Excerpted passage
Emell Banks Jr. &
As told by Danny Banks, son
My father was hardworking, a pillar of strength and dedication. He was up early and out the door before the rest of my family was up. He was committed fully to providing for the family. My father worked long hours and never knew him to call into work sick or complain. Even when exhausted, he found time to be present at all my activities. My father was more than just a provider and hard worker, he showed through his actions what it meant to work hard, stay humble and loved without say “I love you.” My father’s actions did not go unnoticed. He showed me many things about family, hard work and life. Many things I wish I could of shared with him prior to his passing.
My mother had a heart of GOLD. She was the heart of my family. She was nurturing and endlessly loving. She thought about us as kids and my father before herself and gave her best without hesitation. My mother’s love was fierce and unconditional, a constant presence in every stage of my life. She was a teacher, a protector, a comforter and a guide. Whether a small scraped knee or a troubled heart, my mother knew exactly what I needed, often before I even said a word. My mother worked tirelessly, whether it be at home or working two jobs, she balanced countless responsibilities with grace and strength. My mother’s patience ran deep, her sacrifices were countless, and her love was immeasurable. She never seek praise or recognition, her reward was in the smiles of her family and in the milestones of her family. My mother was defined by perfection, but by the way she loved her family with all her heart, every single day. My parents were my best friends, and I miss them every day.

Exercise prompt
List the four roles the tribute to Danny Banks's parents names for his mother in the sentence that begins "She was a teacher."

Data below
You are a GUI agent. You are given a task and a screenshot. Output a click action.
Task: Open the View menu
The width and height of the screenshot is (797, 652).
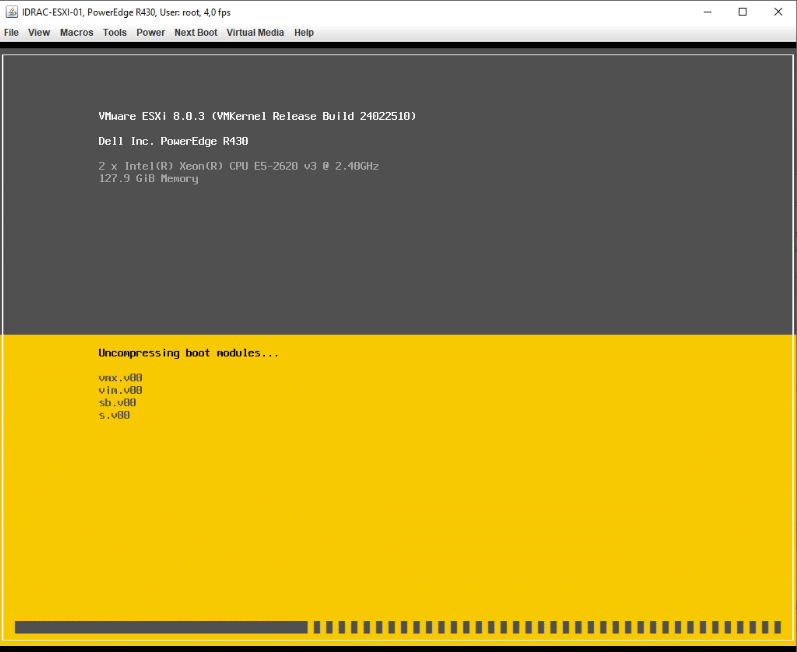(x=39, y=33)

Answer box
a teacher, a protector, a comforter, a guide